Your assignment:
With the pictures omitted, repeat exactly the lines below starting with the line that has "Open the What can I do with tagging link" and going on through the line that has "Task: Select the".

Study material:
'''
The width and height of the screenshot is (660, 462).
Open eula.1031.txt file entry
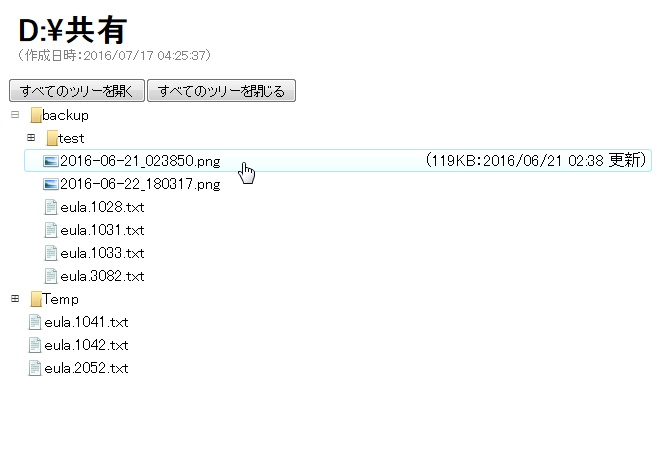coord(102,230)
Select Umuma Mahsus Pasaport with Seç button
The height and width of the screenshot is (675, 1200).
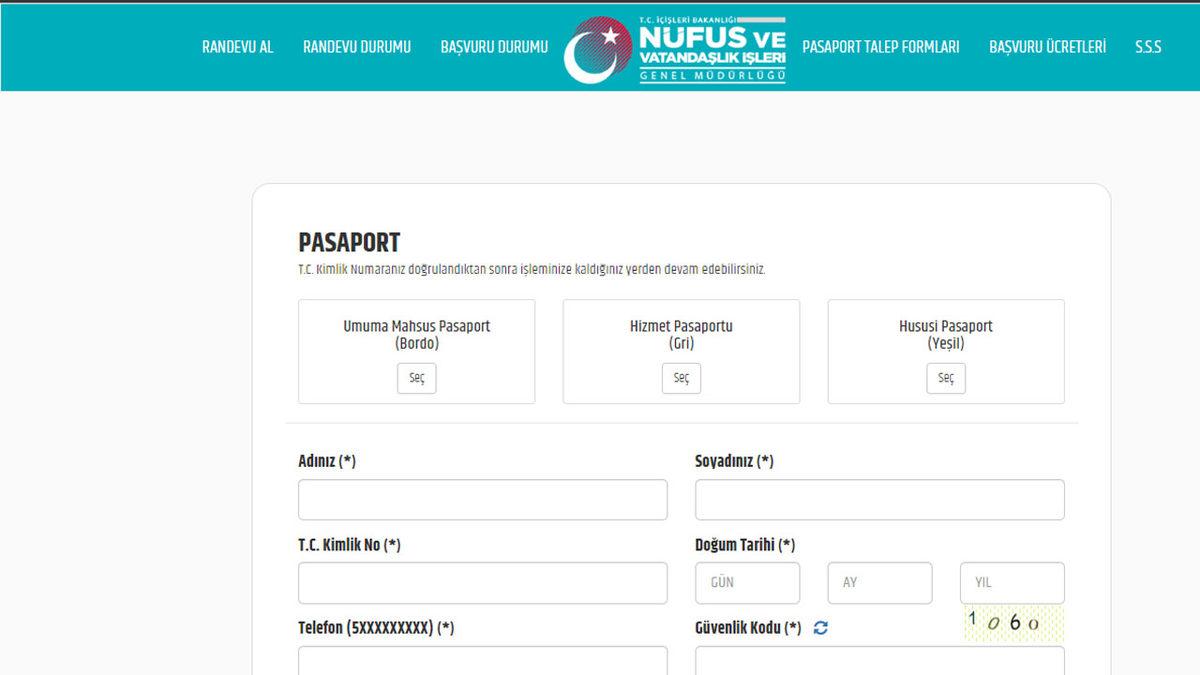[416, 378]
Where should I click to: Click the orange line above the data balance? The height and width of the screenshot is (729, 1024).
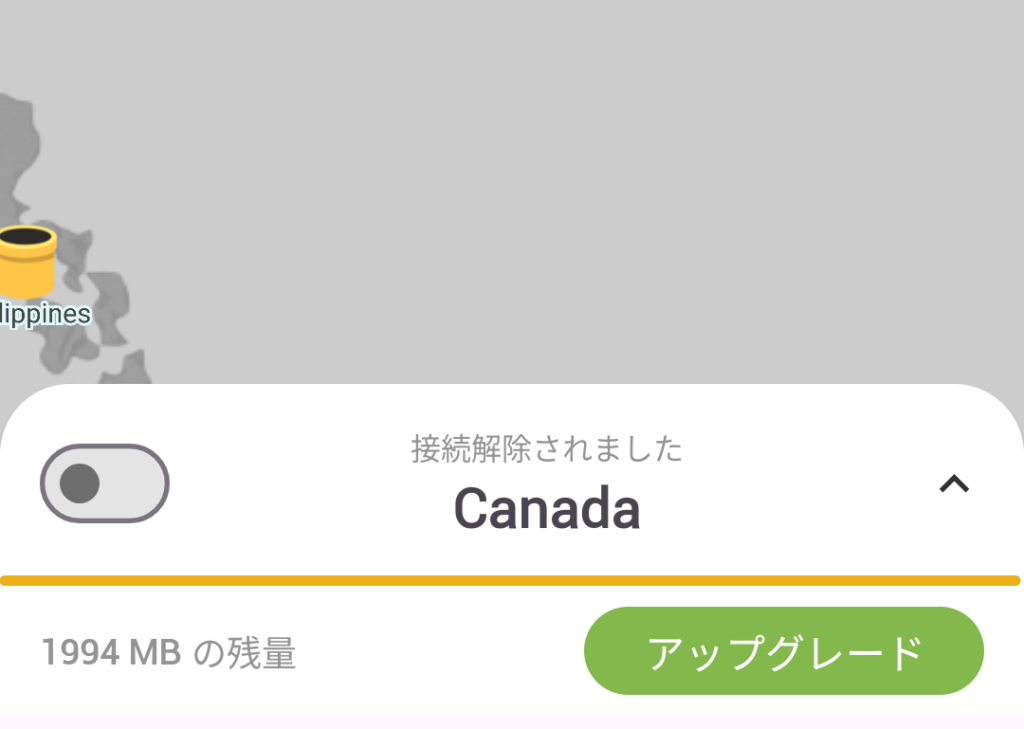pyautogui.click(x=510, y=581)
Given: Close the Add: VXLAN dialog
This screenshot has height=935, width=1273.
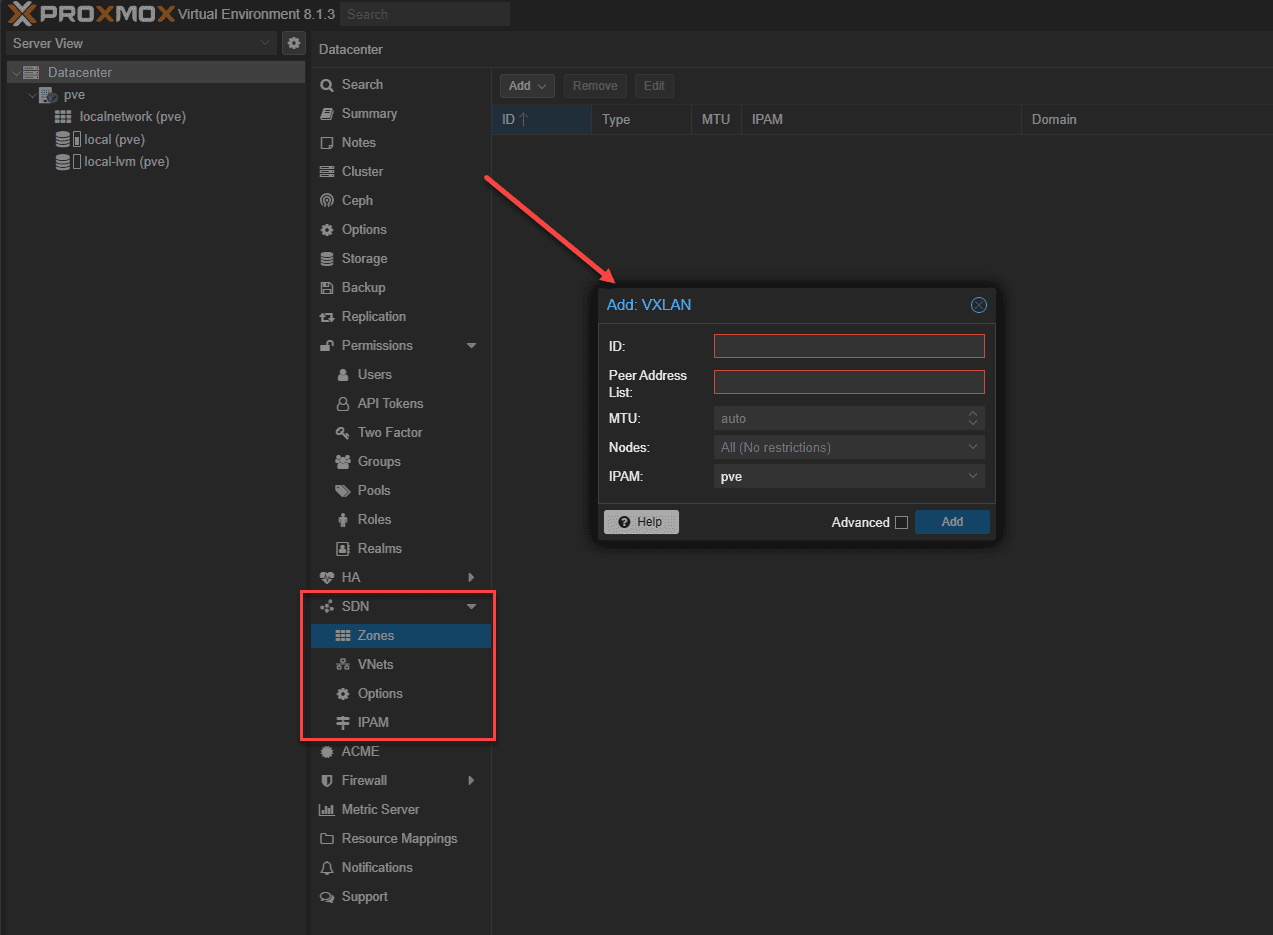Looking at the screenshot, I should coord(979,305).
'''
'''
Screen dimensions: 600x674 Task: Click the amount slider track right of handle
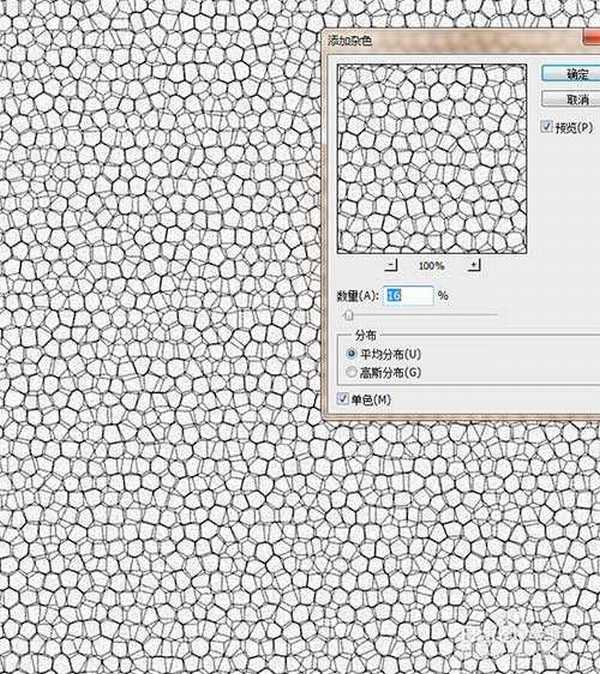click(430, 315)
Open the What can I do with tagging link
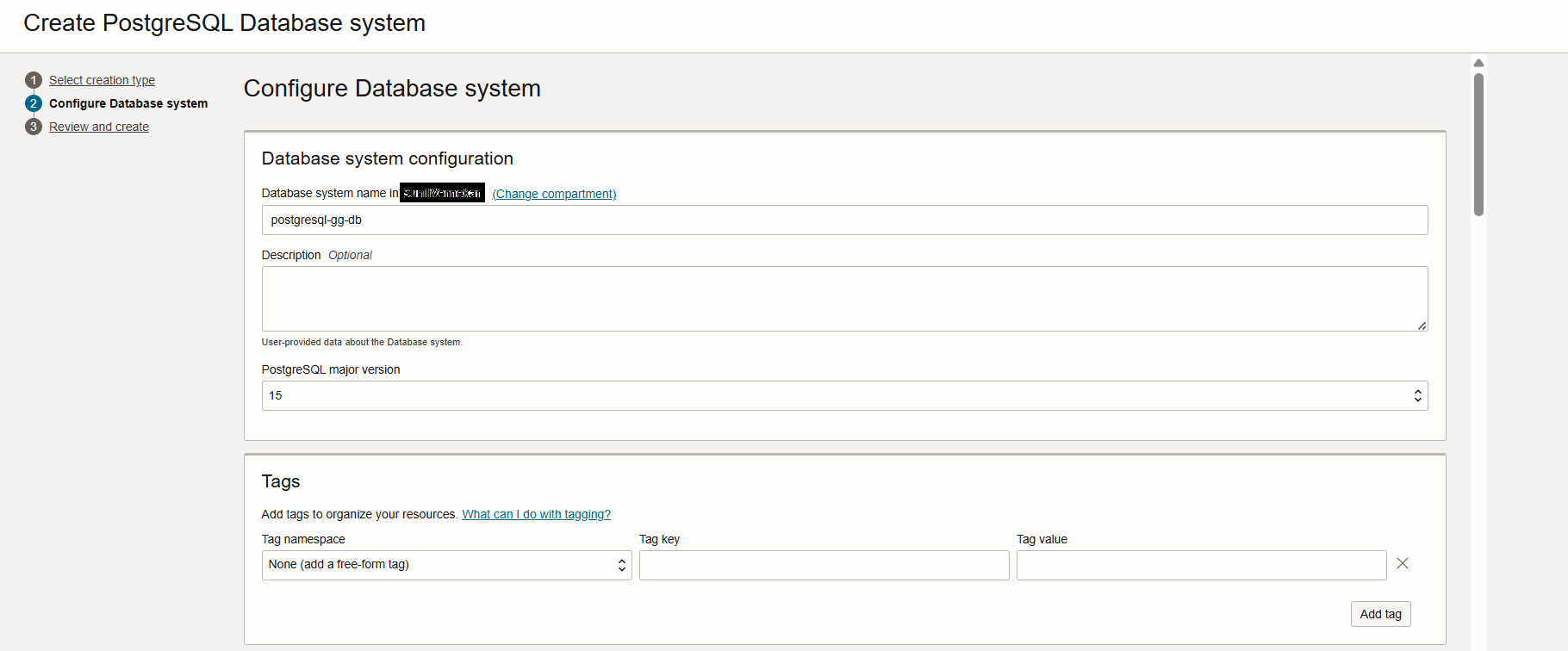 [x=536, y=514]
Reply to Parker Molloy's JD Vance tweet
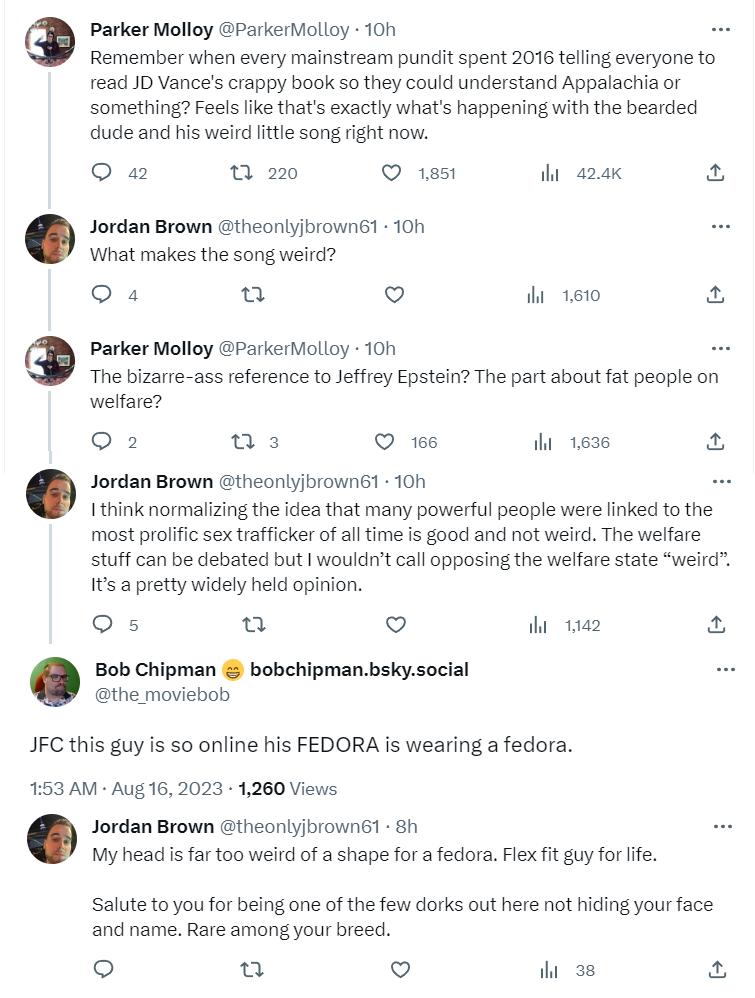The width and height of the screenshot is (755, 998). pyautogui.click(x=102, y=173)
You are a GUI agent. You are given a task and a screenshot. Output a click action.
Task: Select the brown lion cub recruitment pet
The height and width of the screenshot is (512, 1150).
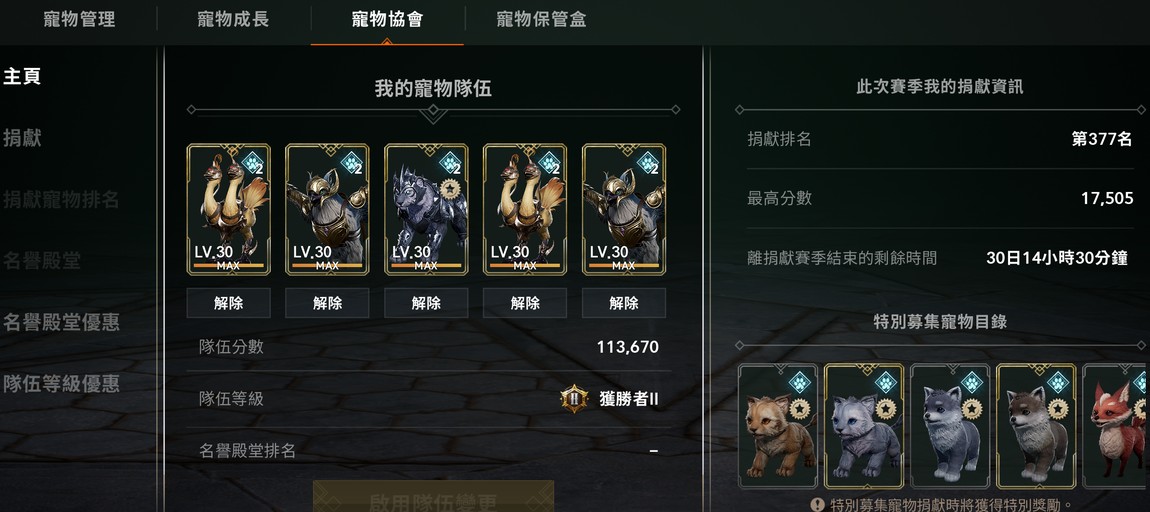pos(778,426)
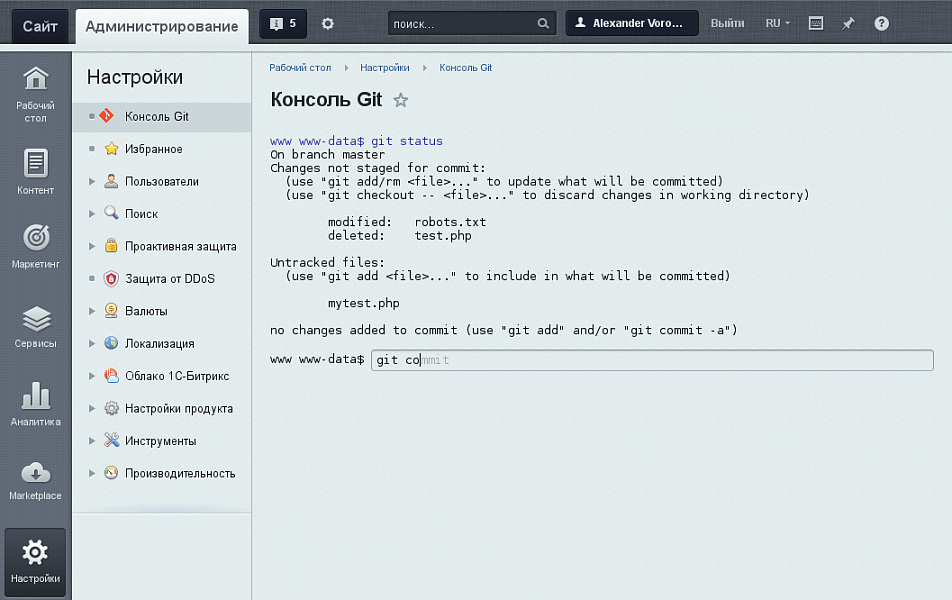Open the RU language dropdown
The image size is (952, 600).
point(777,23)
'''
'''
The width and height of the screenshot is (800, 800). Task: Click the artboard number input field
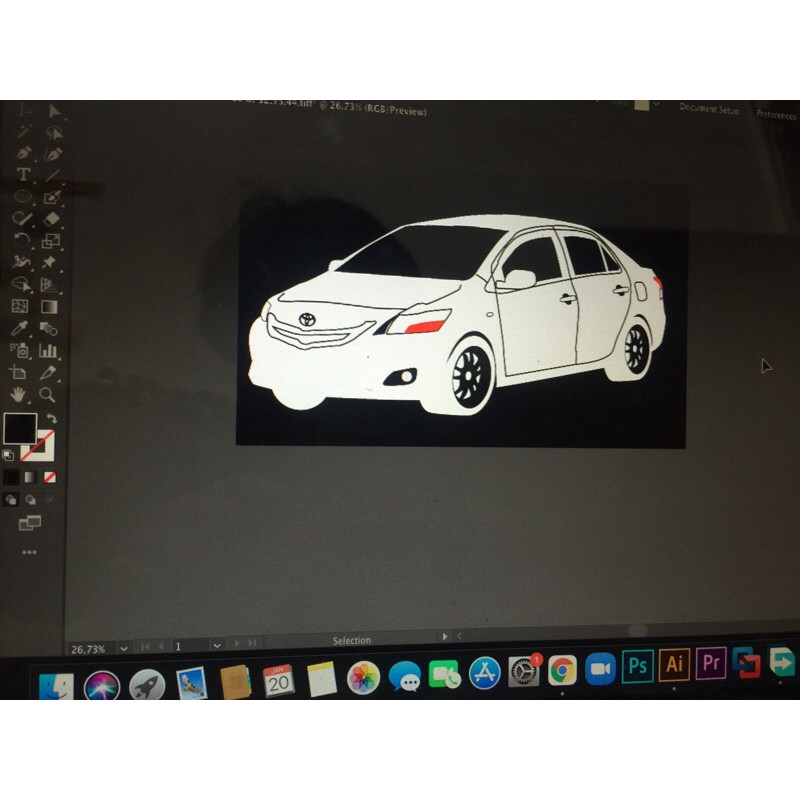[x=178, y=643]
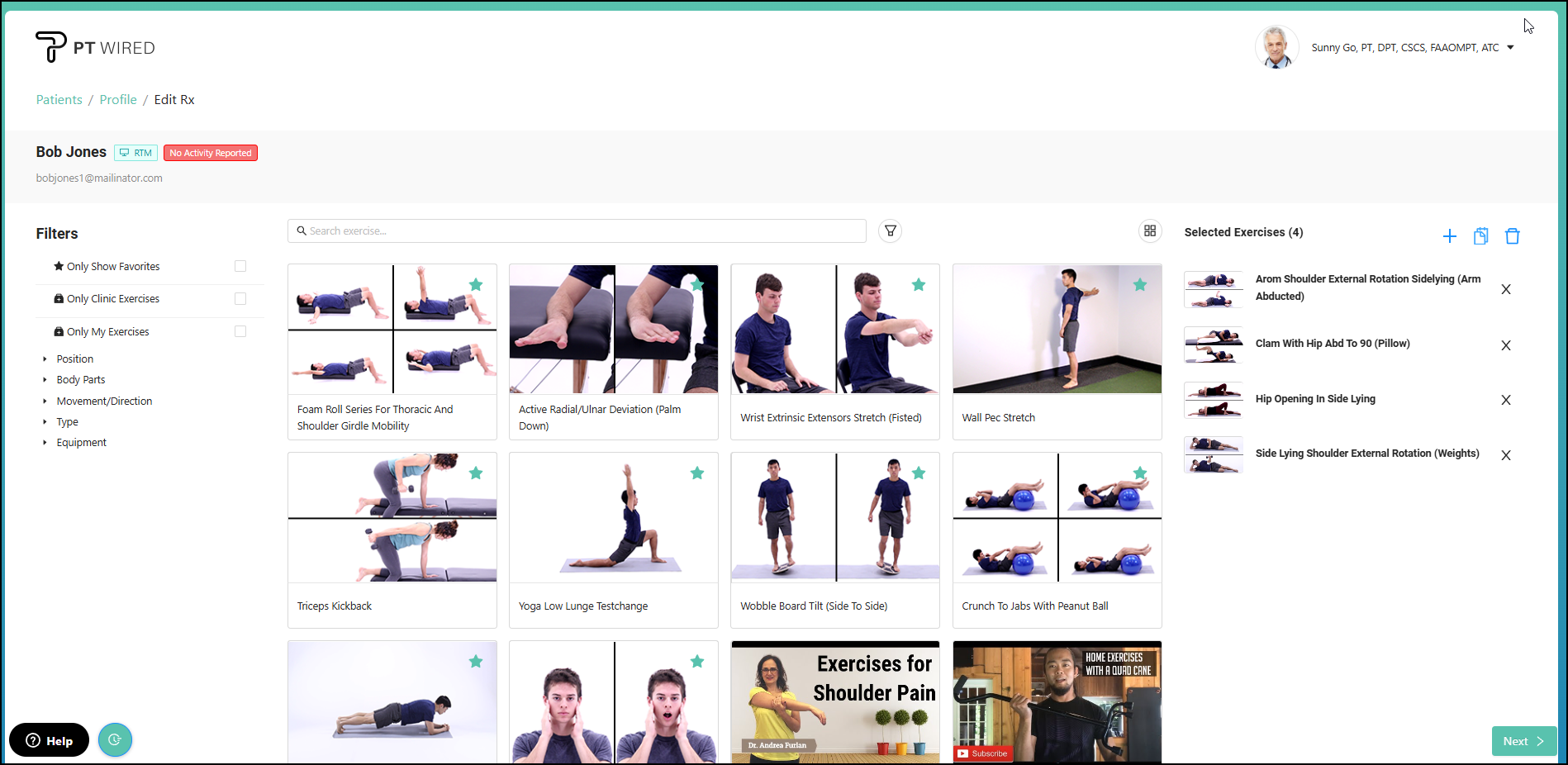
'''
Result for this exercise:
Open the What can I do with tagging link
 [x=536, y=514]
Reply to Parker Molloy's JD Vance tweet
The width and height of the screenshot is (755, 998). pyautogui.click(x=102, y=173)
You are a GUI agent. You are given a task and a screenshot. Output a click action.
Task: Select the brown lion cub recruitment pet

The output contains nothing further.